The construction began in 1935 and ten months later De Kuip was completed. However, as the Rotterdam municipal government were unable to build infrastructure around the stadium in time, Feyenoord played their first home match there on 27th March 1937. It was against the Belgian club Beerschot, and the home team won 5-2. The original capacity of the stadium was 64,000. Later, after World War II, the stadium was renovated and the capacity was increased to 69,000.
Photo: Stephan Hoogerwaard

Over the following decades De Kuip was one of the main venues for finals of various European cups. The first one was a Cup Winners’ Cup final between Tottenham and Atlético Madrid. And the tenth and also last final was played at De Kuip in 2002. It was a rather special match, as Feyenoord, the home team, beat Borussia Dortmund 3-2 in the UEFA Cup final!
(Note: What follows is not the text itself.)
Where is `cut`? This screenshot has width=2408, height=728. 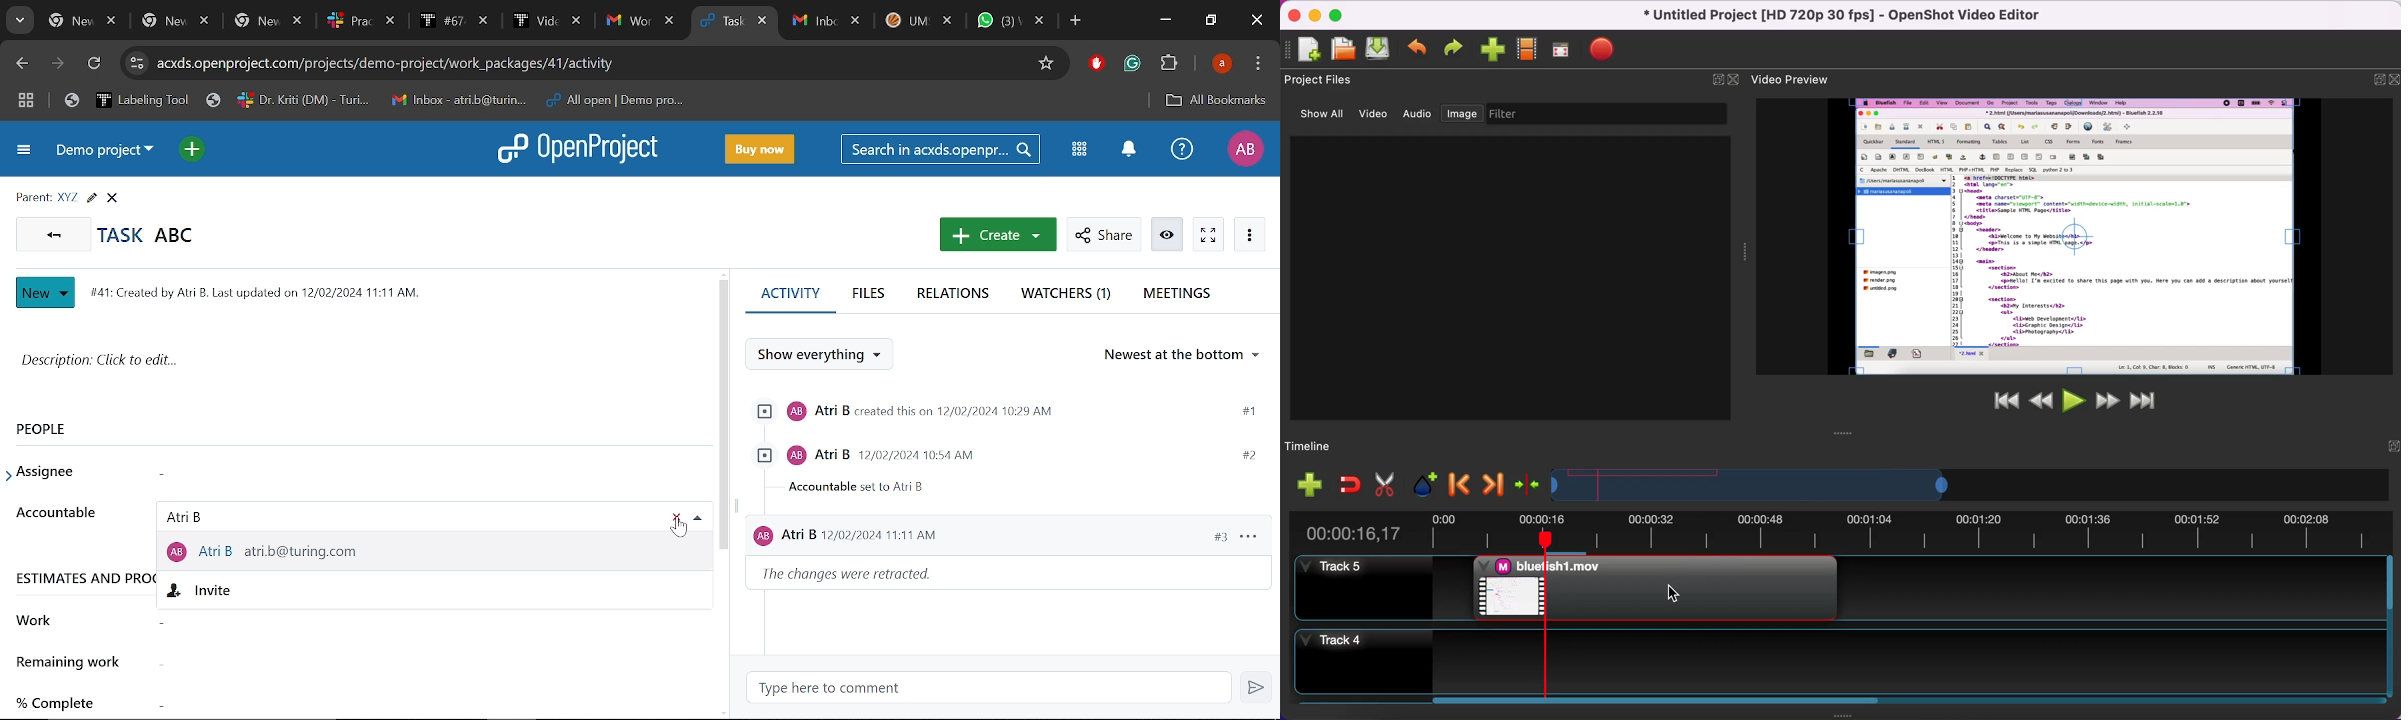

De Kuip was also chosen to host the 2000 European Championship final, receiving preference over the newer and more modern Amsterdam Arena. During the championship, the stadium hosted three group matches, the quarter-final between the Netherlands and Yugoslavia and the final between France and Italy.
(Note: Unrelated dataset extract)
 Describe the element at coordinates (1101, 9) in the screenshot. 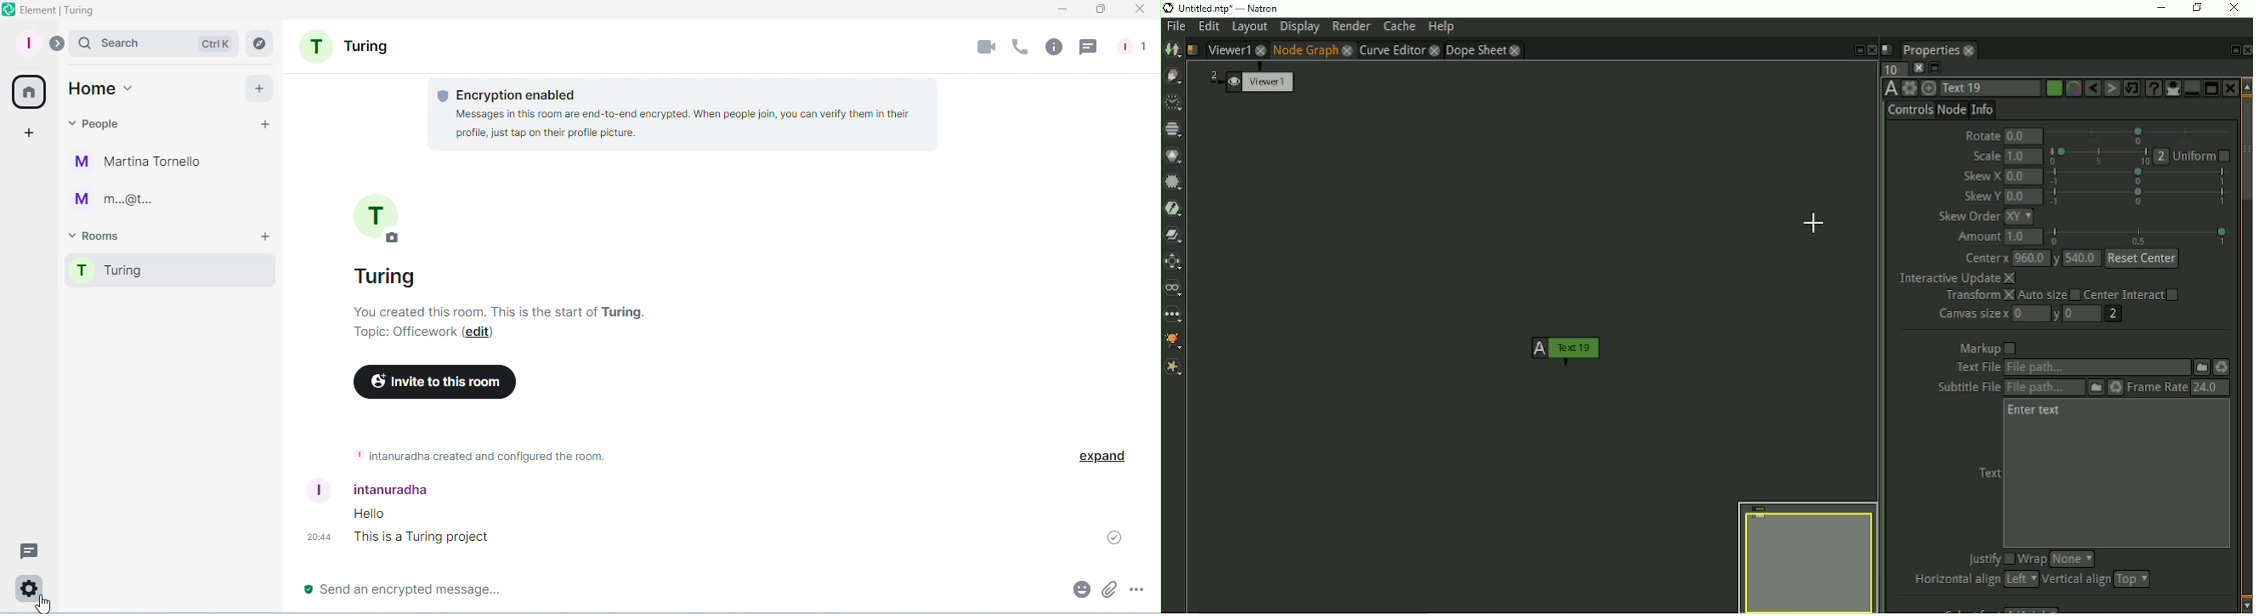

By that time De Kuip had already undergone major renovation. In the early 1990s the facilities at the stadium got into such a poor state that renovation was inevitable. The stadium got its current look in 1994 as it was necessary to improve its safety and comfort. On that occasion, the stands were rebuilt, new corporate facilities were created and the stands, uncovered up to then, got roofed over. The stadium was also turned into an all-seater, which meant that its capacity was reduced to 51,117.

Fhoto: Stephan Hoogerwaard

In May last year the management of Feyenoord Rotterdam made public an ambitious project to build a brand new stadium – it will have a capacity of 70,000 seats and its construction will cost 196 million EUR. At one point renovation of De Kuip was also considered, but this seems to be a less probable option now.